For women diagnosed with early-stage, lymph-node-positive breast cancer, treatment often includes chemotherapy with doxorubicin and cyclophosphamide followed by a taxane. This chemotherapy regimen is sometimes called AC followed by T. paclitaxel, docetaxel, and albumin-bound or nab-paclitaxel are all taxanes. In the AC followed by T regimen, a taxane is usually given as four treatments over 12 weeks – one treatment every three weeks.
In this study, the researchers compared the usual schedule of giving paclitaxel or docetaxel every three weeks to a different schedule that gave a lower dose of paclitaxel or docetaxel every week for 12 weeks. The women who got paclitaxel every week were 27 percent more likely to be alive and free of breast cancer five years after diagnosis compared to those who received the standard paclitaxel treatment schedule. The women who got paclitaxel every week also were more likely to be alive five years after diagnosis compared to women who got Docetaxel (either weekly or every three weeks). Albumin-bound or nab-paclitaxel was not looked at in this study.

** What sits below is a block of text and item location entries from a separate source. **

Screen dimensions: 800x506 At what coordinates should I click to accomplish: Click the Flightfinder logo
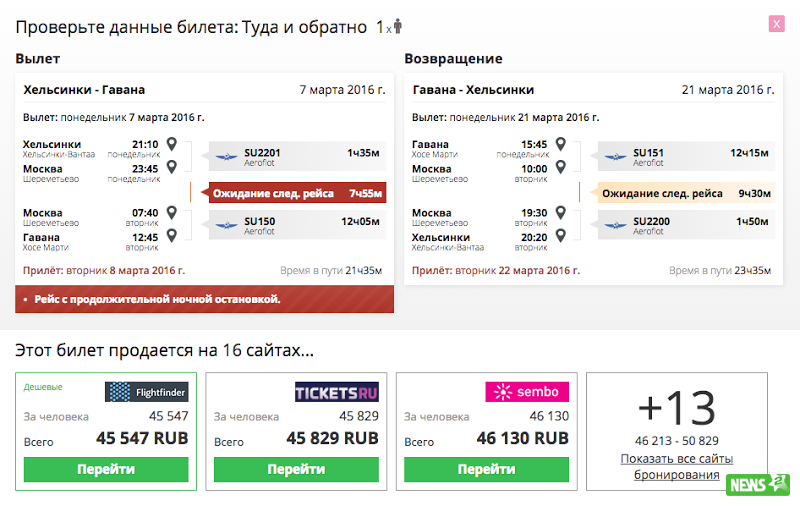[x=147, y=392]
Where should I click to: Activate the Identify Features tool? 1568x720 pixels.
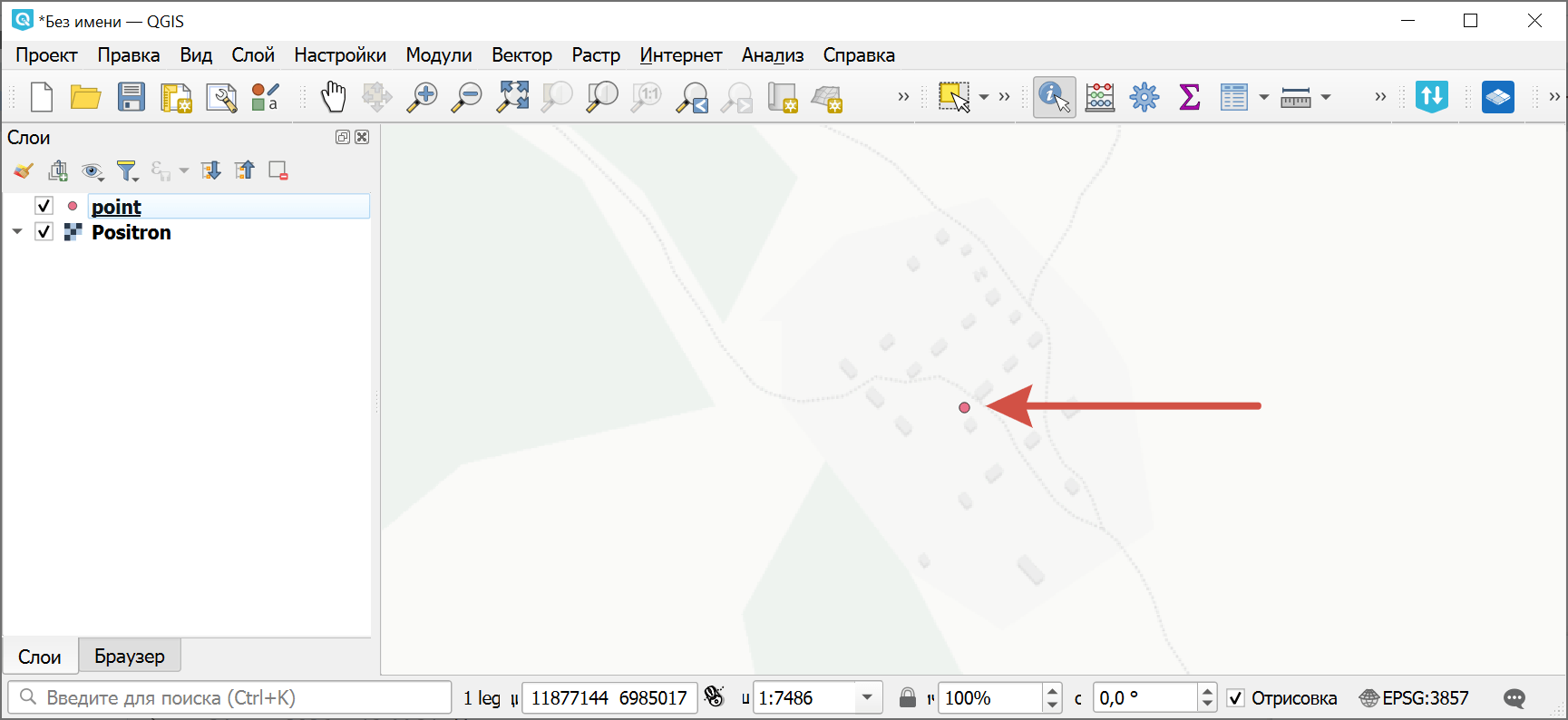click(x=1054, y=96)
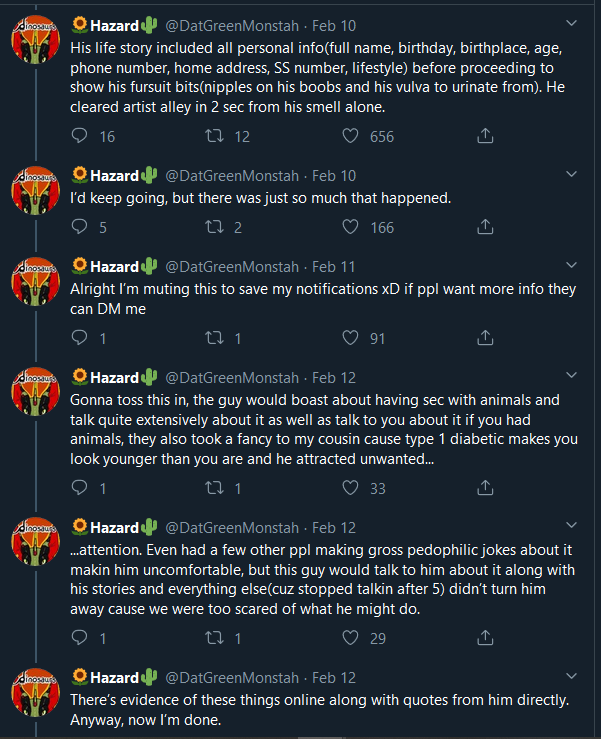This screenshot has width=601, height=739.
Task: Click Hazard display name on 'I'd keep going' tweet
Action: [x=114, y=176]
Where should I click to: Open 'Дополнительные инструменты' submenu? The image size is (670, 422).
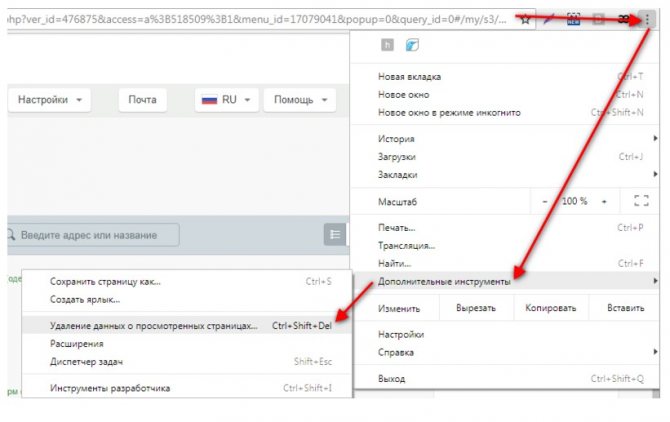coord(445,282)
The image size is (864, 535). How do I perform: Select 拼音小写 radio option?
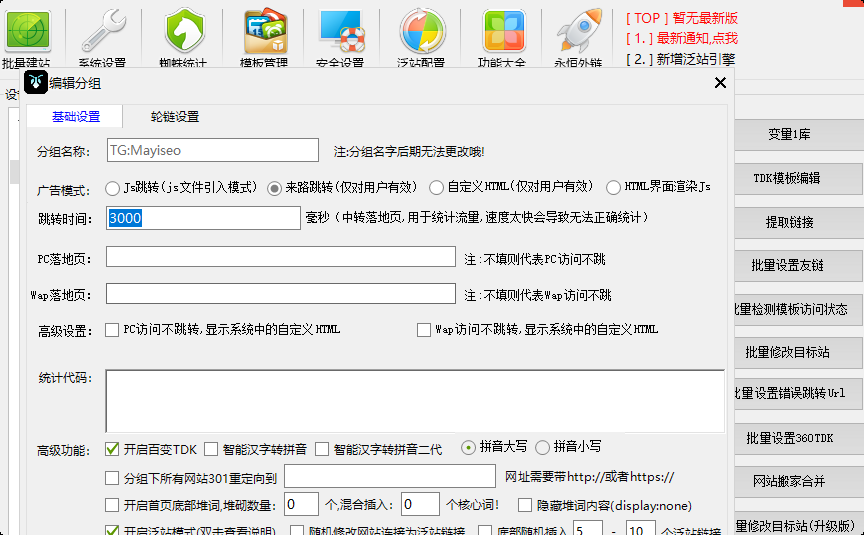542,447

For each medicine and treatment schedule the chances of being alive five years after diagnosis are:
- Paclitaxel once a week: 89.7 percent
- Paclitaxel once every three weeks: 86.5 percent
- Docetaxel once every three weeks: 87.3 percent
- Docetaxel once a week: 86.2 percent
Some doctors have wondered whether a taxane has benefits for women diagnosed with hormone-receptor-positive breast cancer. This study found that women diagnosed with hormone-receptor-positive breast cancer did benefit from getting a taxane.

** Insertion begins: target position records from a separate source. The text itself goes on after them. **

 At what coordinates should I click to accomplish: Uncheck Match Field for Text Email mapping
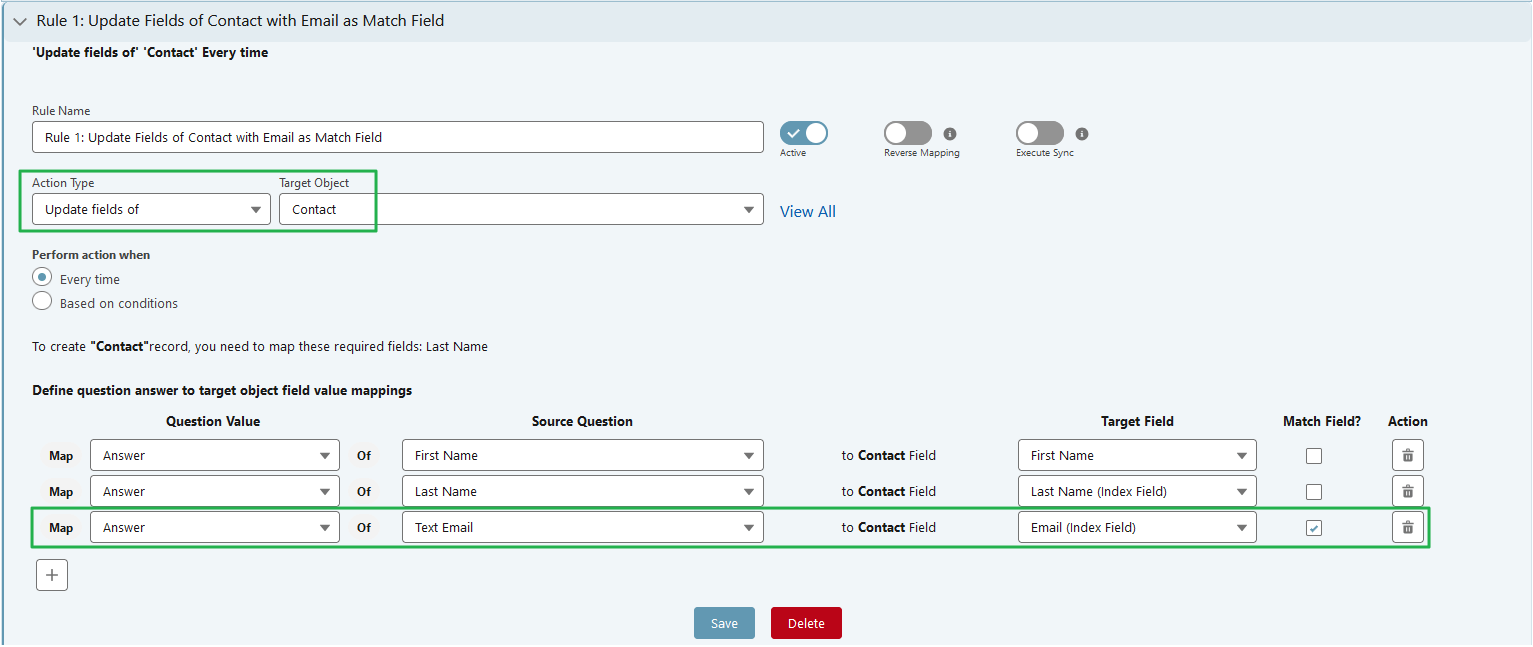pos(1313,527)
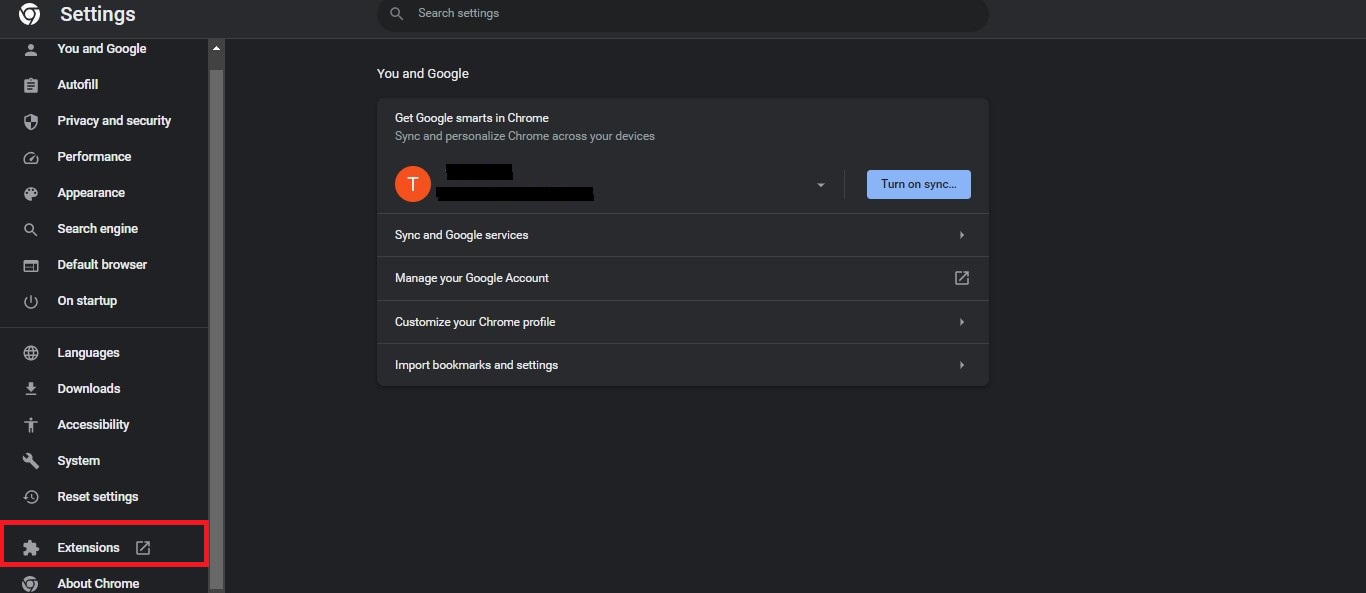
Task: Click the Search settings input field
Action: 690,14
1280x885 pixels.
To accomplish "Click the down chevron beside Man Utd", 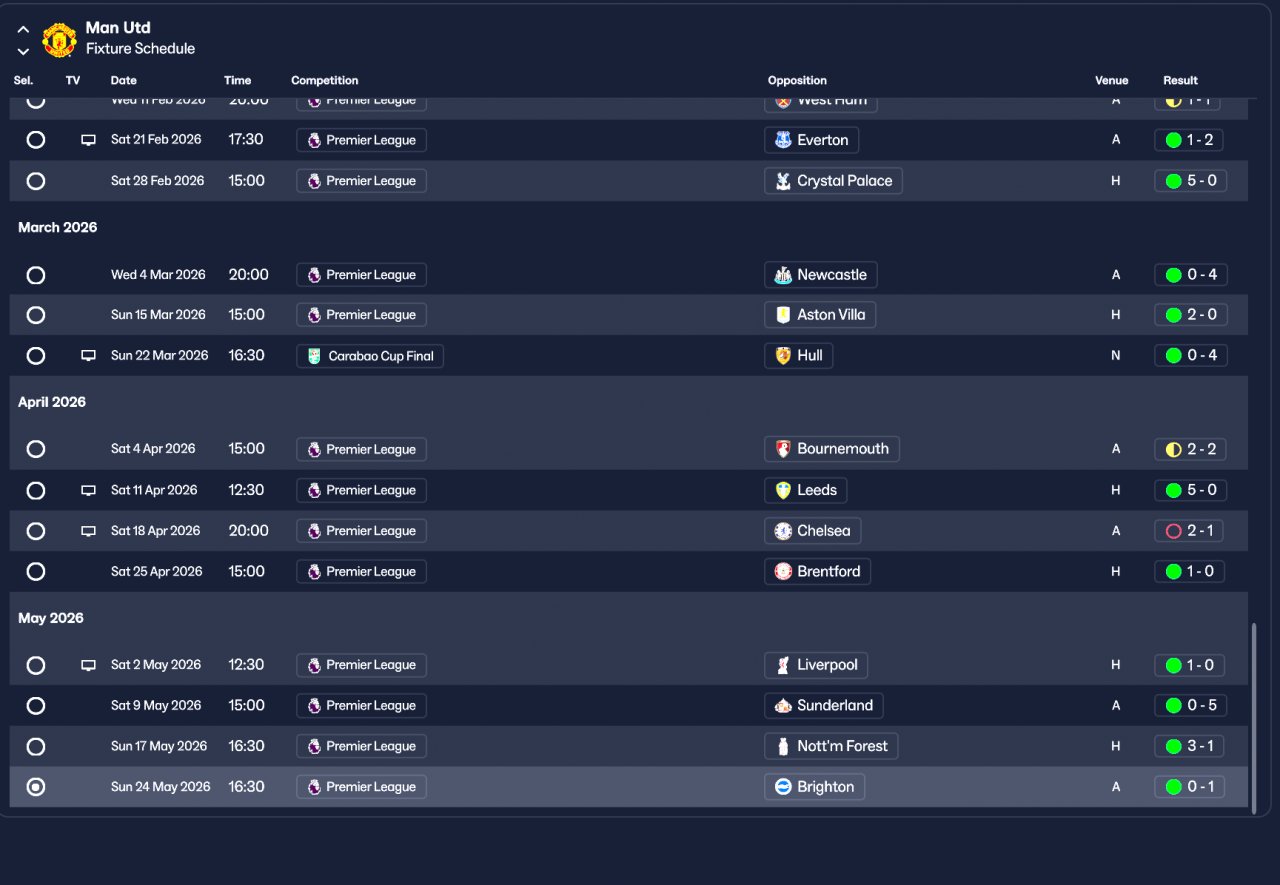I will [23, 52].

Women who got paclitaxel or docetaxel once a week instead of every three weeks seemed to have less severe side effects from the chemotherapy. This is probably because each paclitaxel or docetaxel dose was slightly less than half the standard dose. On the other hand, these women had to get treatment every week instead of every three weeks. It may be harder to plan your life around getting treatment every week than getting treatment every three weeks.
According to Alan Christopher, a Consumer Safety Advocate with Consumer Safety Watch, "Patients undergoing chemotherapy treatment that involves a taxane should be advised of this information and warned about potential side effects before being treated with docetaxel which is also linked to a risk of permanent or persistent hair loss."
If chemotherapy that includes a taxane is going to be a part of your treatment plan, you might want to talk to your doctor about this study and consider asking these questions:
- Which taxane (paclitaxel, docetaxel, or Albumin-bound or nab-paclitaxel) is recommended for me? Why?
- Which treatment schedule (weekly or every three weeks) is recommended? Why?